##### MATERIAL FOR THIS TASK
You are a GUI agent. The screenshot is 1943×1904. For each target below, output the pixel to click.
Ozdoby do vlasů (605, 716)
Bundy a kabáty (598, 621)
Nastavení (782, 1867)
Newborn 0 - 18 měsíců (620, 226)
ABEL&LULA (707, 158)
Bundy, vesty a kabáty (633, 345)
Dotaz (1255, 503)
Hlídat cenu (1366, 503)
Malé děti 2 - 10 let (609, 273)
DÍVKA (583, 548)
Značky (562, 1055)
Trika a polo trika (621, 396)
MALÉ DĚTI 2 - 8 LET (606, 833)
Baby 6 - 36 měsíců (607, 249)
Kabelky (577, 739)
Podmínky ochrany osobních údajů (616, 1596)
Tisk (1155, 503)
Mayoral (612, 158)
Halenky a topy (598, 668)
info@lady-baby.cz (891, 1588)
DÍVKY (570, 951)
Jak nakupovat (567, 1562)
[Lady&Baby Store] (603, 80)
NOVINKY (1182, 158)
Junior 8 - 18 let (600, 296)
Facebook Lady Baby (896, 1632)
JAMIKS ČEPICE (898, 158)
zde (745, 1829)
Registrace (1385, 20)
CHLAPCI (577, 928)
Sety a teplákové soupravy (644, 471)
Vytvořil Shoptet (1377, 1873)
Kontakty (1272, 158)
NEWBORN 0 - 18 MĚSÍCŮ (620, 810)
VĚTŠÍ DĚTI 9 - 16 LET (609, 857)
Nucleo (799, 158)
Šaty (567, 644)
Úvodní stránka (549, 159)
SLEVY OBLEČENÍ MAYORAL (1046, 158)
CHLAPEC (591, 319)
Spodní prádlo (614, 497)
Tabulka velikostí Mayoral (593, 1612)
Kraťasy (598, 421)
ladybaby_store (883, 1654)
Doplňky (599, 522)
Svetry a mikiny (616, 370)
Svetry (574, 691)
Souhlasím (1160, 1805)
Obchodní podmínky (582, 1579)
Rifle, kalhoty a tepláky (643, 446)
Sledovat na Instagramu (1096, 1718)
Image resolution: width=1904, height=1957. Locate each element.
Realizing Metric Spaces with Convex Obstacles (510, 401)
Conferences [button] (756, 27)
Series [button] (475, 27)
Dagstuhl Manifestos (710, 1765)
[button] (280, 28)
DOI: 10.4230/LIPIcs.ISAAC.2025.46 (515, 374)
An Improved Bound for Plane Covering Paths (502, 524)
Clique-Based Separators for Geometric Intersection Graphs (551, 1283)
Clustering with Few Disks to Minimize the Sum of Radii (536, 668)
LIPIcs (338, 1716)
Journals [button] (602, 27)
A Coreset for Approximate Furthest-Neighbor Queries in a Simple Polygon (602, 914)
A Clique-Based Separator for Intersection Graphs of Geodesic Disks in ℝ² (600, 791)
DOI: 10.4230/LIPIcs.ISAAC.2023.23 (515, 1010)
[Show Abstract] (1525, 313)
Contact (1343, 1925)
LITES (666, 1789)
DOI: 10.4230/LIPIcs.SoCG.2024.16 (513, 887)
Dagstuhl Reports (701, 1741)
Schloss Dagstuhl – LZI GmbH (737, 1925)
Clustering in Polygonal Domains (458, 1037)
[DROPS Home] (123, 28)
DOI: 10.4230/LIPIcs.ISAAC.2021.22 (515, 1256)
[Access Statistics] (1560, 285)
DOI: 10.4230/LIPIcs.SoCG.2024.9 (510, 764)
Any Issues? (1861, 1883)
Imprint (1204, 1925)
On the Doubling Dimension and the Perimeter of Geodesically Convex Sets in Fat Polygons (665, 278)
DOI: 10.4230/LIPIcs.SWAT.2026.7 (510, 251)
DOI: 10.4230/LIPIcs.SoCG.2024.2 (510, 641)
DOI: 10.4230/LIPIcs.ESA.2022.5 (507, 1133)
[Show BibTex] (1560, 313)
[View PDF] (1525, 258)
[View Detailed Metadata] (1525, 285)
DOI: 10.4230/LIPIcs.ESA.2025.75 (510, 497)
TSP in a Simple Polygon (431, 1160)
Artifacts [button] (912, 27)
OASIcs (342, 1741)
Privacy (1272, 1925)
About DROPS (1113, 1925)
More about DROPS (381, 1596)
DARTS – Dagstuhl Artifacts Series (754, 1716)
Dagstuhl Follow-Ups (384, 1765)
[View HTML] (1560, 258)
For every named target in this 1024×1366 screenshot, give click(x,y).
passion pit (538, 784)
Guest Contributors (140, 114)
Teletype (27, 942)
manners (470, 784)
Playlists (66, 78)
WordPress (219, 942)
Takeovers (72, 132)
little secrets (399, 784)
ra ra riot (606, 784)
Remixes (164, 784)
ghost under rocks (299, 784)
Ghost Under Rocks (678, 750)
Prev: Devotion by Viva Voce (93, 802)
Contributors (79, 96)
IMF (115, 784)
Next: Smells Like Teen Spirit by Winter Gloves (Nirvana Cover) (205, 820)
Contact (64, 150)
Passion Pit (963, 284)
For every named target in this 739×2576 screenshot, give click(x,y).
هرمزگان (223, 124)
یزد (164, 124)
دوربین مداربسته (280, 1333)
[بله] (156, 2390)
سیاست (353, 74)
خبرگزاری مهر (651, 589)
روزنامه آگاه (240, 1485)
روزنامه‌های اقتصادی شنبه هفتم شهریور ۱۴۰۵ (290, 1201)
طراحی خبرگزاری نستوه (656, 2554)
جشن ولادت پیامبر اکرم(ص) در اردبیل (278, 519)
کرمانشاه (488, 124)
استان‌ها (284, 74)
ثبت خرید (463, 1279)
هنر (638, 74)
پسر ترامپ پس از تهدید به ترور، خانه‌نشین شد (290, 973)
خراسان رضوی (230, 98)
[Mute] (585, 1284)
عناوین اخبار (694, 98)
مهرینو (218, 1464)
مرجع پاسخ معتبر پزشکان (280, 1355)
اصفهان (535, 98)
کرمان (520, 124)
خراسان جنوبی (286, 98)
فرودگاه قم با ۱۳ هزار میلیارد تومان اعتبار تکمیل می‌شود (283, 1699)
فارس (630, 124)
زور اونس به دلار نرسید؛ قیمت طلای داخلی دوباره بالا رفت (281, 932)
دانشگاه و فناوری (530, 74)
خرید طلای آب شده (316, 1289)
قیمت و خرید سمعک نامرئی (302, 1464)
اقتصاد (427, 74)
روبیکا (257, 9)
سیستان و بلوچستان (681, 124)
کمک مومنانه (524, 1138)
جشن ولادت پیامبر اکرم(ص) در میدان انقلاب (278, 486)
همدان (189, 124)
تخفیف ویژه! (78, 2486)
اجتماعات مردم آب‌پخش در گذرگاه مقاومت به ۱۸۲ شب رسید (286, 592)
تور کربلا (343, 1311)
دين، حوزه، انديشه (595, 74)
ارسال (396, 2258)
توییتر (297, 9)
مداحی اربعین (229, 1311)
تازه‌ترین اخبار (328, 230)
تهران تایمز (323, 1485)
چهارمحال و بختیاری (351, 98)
##########
## PROMPT
Retype, exactly as written, everything from the first line of the data above through the line containing "CHLAPCI (577, 928)". Nothing else should appear.

## TASK SOLUTION
You are a GUI agent. The screenshot is 1943×1904. For each target below, output the pixel to click.
Ozdoby do vlasů (605, 716)
Bundy a kabáty (598, 621)
Nastavení (782, 1867)
Newborn 0 - 18 měsíců (620, 226)
ABEL&LULA (707, 158)
Bundy, vesty a kabáty (633, 345)
Dotaz (1255, 503)
Hlídat cenu (1366, 503)
Malé děti 2 - 10 let (609, 273)
DÍVKA (583, 548)
Značky (562, 1055)
Trika a polo trika (621, 396)
MALÉ DĚTI 2 - 8 LET (606, 833)
Baby 6 - 36 měsíců (607, 249)
Kabelky (577, 739)
Podmínky ochrany osobních údajů (616, 1596)
Tisk (1155, 503)
Mayoral (612, 158)
Halenky a topy (598, 668)
info@lady-baby.cz (891, 1588)
DÍVKY (570, 951)
Jak nakupovat (567, 1562)
[Lady&Baby Store] (603, 80)
NOVINKY (1182, 158)
Junior 8 - 18 let (600, 296)
Facebook Lady Baby (896, 1632)
JAMIKS ČEPICE (898, 158)
zde (745, 1829)
Registrace (1385, 20)
CHLAPCI (577, 928)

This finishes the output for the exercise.